The article highlights three high-yield midstream energy names: Enterprise Products Partners at a 5.7% yield with 27 straight annual distribution increases, Enbridge at 5.4% with 31 consecutive annual dividend hikes, and Energy Transfer at 6.9% after its 2020 distribution cut. It argues these fee-based pipeline businesses are less exposed to commodity volatility than upstream or downstream energy stocks, with Enterprise and Enbridge framed as the more conservative income options. Energy Transfer is presented as improving, but still better suited to aggressive investors due to its shorter growth streak and prior balance-sheet issues.

Analysis

The key market implication is not the headline yields themselves, but the durability premium the market is willing to pay for contracted cash flows in a higher-rate world. EPD and ENB look like the cleanest beneficiaries because their payout profiles increasingly behave like bond proxies with embedded inflation/volume growth, which should keep drawing capital from rate-sensitive income investors as long as Treasury yields remain sticky. ET’s higher yield looks less like free alpha and more like compensation for a still-rebuilding credibility curve; that means its equity can outperform on de-risking progress even if absolute yield compression is modest. Second-order, the article implicitly supports a widening quality spread within midstream. If investors continue to favor balance-sheet strength and payout consistency, capital should migrate toward larger, lower-beta names, pressuring smaller or more levered peers that rely on acquisition-led growth.
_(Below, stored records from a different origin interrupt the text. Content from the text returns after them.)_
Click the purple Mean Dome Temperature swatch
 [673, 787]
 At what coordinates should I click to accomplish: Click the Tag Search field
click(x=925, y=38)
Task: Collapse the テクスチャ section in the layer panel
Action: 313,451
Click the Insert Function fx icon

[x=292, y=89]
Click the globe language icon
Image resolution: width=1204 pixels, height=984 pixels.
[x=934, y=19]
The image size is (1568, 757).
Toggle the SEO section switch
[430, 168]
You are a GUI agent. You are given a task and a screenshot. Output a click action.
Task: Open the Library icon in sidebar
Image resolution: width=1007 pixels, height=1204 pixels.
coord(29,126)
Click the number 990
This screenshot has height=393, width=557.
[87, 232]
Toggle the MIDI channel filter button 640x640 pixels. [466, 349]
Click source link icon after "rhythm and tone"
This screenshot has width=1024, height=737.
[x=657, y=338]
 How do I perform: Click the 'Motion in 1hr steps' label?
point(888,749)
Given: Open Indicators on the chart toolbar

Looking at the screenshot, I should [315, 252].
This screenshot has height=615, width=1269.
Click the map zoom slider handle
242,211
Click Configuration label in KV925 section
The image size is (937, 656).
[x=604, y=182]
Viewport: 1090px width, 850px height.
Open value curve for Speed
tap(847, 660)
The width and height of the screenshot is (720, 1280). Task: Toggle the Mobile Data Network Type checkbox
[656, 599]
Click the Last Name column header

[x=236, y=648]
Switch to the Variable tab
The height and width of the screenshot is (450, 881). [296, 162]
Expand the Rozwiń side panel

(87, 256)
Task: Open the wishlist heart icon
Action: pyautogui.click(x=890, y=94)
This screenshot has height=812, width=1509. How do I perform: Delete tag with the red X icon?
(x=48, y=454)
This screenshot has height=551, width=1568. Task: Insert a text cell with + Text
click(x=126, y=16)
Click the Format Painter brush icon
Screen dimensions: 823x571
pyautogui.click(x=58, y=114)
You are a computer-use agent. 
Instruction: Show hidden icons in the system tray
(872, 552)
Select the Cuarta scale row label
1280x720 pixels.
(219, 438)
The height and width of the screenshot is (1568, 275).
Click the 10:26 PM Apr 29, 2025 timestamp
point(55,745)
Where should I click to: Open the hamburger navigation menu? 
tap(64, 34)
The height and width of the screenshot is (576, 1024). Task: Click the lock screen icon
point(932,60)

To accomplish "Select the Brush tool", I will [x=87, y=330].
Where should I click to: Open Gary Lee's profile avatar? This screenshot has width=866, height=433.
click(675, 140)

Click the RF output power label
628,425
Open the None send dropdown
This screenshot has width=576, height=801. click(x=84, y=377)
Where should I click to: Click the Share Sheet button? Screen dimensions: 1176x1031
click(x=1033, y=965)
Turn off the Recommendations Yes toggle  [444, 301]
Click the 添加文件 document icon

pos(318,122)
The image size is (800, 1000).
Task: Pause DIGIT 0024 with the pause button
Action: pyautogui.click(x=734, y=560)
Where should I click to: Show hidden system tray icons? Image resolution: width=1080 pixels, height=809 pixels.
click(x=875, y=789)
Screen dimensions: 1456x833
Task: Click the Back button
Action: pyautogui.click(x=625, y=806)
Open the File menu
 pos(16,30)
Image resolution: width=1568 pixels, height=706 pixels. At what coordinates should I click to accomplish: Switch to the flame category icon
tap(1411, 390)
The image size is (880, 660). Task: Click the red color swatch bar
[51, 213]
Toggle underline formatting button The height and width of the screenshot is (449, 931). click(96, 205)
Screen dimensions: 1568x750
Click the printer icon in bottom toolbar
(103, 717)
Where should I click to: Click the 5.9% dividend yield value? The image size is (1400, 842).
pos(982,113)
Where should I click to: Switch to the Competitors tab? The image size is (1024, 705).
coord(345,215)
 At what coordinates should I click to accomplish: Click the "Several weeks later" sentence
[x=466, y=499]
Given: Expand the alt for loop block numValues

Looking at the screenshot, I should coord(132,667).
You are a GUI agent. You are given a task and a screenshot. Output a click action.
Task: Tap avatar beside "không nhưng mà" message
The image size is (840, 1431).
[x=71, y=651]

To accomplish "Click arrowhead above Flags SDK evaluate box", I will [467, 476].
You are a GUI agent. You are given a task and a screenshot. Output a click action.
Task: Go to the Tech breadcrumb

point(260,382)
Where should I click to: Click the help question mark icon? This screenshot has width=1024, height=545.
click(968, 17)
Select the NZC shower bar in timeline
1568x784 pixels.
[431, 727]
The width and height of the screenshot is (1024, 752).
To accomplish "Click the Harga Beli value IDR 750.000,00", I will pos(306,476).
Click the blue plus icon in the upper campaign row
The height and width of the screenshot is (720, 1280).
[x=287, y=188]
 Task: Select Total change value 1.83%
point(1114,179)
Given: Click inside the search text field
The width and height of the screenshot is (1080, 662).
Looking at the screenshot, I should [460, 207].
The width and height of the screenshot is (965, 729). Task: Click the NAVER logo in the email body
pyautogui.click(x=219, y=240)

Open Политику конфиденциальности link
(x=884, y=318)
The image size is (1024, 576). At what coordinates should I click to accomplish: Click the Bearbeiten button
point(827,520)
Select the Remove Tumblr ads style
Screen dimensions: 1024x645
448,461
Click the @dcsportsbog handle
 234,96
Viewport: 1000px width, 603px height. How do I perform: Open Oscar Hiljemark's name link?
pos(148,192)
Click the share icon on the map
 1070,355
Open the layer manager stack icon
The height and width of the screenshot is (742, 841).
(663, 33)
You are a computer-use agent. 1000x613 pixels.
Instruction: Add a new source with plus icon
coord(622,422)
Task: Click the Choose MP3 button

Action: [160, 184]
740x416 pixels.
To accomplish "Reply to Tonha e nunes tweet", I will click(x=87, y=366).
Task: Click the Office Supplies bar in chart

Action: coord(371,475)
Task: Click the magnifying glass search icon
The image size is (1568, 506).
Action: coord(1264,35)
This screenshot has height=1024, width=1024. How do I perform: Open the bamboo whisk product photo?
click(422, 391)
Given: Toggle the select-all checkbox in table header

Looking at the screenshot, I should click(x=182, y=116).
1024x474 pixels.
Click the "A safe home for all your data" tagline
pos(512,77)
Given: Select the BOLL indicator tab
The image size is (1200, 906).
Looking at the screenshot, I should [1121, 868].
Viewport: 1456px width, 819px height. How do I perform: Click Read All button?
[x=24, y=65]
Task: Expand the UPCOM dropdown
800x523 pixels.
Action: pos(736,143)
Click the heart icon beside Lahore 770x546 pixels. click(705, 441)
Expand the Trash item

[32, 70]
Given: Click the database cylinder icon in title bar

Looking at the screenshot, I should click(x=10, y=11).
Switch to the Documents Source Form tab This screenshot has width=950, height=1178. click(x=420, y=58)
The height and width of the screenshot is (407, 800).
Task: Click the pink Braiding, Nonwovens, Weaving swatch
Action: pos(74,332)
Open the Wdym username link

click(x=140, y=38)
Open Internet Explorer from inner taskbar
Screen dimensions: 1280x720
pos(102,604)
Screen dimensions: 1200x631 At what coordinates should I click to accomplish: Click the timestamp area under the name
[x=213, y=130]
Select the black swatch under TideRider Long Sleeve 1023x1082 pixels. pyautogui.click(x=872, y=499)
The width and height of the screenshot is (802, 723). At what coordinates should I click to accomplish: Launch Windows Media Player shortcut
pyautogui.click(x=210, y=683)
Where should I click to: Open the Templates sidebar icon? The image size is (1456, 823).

That should also improve refinancing conditions for the strongest operators while raising the cost of capital for weaker operators, potentially accelerating consolidation and asset rationalization over the next 6-18 months. The contrarian miss is that “boring” income is only attractive until rates or funding costs reprice again. If real yields move higher, yield-seeking support can vanish quickly and the market will re-rate these names more on leverage and growth than on distributions. ET has the most convex setup: modest execution improvement can drive multiple expansion, but any sign of capital allocation slippage would likely hit it harder than the others over a 1-3 quarter horizon. The broader trade is that the market may be underpricing the persistence of midstream cash flows versus the durability of the yield premium. The best risk/reward likely sits in owning high-quality midstream while avoiding the temptation to chase the highest nominal yield where payout sustainability remains the main debate.